» **What is being asked**: In the data that follows, how many lines include the string "logo"? Answer with the number alone.

» **Recorded data**:
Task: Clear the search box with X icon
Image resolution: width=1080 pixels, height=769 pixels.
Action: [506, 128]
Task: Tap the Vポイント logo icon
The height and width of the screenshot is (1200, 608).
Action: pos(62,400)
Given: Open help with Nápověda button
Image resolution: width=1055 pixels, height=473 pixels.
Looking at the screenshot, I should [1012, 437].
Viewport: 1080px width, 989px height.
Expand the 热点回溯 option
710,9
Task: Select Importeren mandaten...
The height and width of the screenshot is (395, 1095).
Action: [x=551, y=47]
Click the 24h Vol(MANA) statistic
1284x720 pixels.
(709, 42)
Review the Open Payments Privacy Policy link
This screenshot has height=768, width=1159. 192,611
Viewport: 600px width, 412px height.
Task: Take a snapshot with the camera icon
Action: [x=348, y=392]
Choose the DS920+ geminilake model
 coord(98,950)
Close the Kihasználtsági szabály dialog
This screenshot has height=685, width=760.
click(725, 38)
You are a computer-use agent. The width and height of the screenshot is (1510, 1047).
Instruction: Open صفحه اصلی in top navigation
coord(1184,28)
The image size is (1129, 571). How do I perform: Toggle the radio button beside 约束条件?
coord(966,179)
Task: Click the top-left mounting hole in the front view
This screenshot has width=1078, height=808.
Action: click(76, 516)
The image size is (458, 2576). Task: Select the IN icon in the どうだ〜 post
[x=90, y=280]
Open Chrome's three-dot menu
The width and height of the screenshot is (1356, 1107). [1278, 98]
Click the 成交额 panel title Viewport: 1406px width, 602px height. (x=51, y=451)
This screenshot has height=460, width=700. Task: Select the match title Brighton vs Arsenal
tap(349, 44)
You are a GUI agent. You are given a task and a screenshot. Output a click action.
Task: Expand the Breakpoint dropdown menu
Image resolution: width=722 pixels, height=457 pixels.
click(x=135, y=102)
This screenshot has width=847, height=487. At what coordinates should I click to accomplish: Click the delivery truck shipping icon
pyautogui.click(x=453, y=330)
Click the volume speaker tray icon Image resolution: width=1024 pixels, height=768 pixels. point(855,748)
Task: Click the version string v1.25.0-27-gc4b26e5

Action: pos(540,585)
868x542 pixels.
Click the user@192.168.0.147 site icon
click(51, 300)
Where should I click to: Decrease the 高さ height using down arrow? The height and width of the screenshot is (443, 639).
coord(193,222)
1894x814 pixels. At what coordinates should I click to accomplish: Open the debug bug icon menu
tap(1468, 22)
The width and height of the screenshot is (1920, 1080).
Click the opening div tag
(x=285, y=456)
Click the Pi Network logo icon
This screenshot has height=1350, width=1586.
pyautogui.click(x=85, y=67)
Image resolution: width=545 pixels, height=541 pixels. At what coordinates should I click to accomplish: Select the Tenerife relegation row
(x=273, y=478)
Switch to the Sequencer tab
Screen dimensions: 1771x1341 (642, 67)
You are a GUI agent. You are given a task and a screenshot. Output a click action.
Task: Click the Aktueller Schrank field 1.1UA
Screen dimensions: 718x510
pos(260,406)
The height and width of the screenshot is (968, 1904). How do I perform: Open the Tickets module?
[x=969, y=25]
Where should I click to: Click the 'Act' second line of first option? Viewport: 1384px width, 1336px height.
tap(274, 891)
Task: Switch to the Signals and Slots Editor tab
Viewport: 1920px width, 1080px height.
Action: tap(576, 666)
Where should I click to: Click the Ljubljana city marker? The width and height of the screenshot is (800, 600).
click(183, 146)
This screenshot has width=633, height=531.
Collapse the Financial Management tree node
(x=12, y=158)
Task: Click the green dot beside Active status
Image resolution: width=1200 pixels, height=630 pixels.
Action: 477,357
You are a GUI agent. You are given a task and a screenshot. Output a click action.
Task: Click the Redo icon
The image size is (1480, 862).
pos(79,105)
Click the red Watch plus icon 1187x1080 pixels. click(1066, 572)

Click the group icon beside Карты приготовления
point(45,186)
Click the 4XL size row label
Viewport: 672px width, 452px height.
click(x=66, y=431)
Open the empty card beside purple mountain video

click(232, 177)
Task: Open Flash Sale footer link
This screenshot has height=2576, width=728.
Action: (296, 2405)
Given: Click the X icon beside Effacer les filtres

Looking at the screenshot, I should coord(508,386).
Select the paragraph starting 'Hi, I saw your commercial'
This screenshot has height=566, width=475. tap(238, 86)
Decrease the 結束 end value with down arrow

» **Final answer**: 2